MATERIAL FOR THIS TASK =>
§

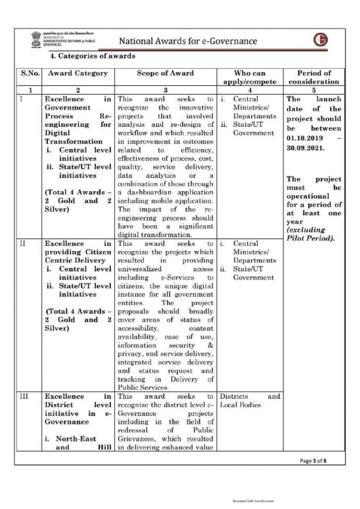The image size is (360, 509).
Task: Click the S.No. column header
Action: tap(30, 73)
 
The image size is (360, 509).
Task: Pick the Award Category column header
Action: tap(78, 73)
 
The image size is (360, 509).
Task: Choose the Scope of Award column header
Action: tap(166, 73)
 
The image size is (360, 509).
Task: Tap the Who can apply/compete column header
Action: tap(250, 77)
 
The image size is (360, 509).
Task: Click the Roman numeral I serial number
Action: tap(22, 99)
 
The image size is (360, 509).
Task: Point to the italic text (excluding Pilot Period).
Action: tap(310, 234)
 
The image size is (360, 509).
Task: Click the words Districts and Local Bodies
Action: tap(250, 401)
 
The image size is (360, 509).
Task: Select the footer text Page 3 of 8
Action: tap(313, 460)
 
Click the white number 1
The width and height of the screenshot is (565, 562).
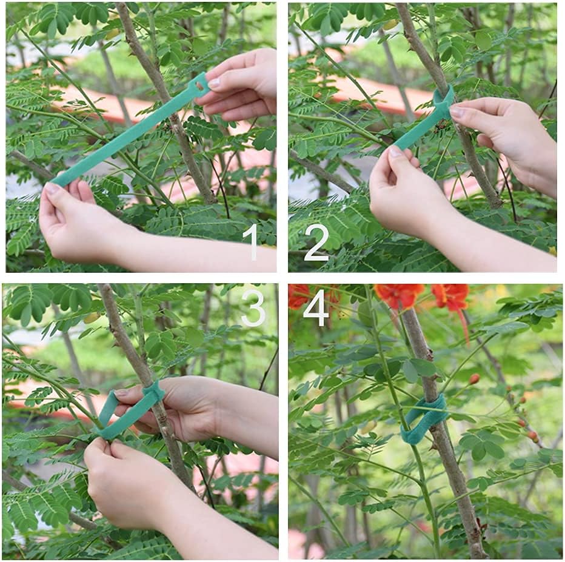pyautogui.click(x=251, y=241)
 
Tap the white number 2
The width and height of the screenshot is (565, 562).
pyautogui.click(x=316, y=241)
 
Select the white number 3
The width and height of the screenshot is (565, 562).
pyautogui.click(x=253, y=307)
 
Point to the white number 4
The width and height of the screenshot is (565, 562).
pyautogui.click(x=316, y=307)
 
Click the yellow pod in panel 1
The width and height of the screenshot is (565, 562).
pyautogui.click(x=113, y=34)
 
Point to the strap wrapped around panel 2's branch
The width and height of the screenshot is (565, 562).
pyautogui.click(x=443, y=103)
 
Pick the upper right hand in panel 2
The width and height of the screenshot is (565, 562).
pyautogui.click(x=509, y=133)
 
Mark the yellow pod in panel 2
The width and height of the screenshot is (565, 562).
pyautogui.click(x=390, y=25)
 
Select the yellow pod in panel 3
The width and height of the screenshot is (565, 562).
pyautogui.click(x=92, y=318)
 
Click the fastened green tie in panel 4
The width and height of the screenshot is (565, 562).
pyautogui.click(x=424, y=418)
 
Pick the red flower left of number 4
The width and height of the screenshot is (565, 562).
pyautogui.click(x=298, y=296)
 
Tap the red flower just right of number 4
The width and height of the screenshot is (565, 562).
pyautogui.click(x=398, y=295)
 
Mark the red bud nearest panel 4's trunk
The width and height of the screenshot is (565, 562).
pyautogui.click(x=473, y=379)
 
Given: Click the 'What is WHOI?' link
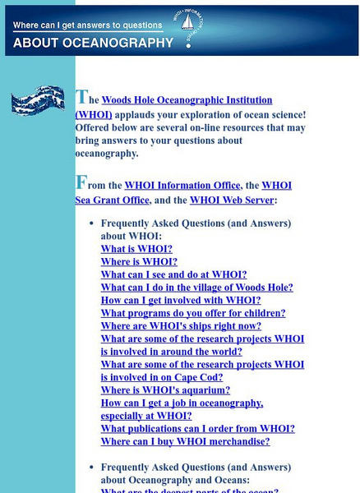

§

PROBLEM DESCRIPTION => Gather every line in the records that contains the word "Action", and copy each of those lines out. Case counts.

CORRECT RESPONSE =>
Action: tap(30, 73)
Action: tap(78, 73)
Action: tap(166, 73)
Action: tap(250, 77)
Action: tap(22, 99)
Action: tap(310, 234)
Action: tap(250, 401)
Action: tap(313, 460)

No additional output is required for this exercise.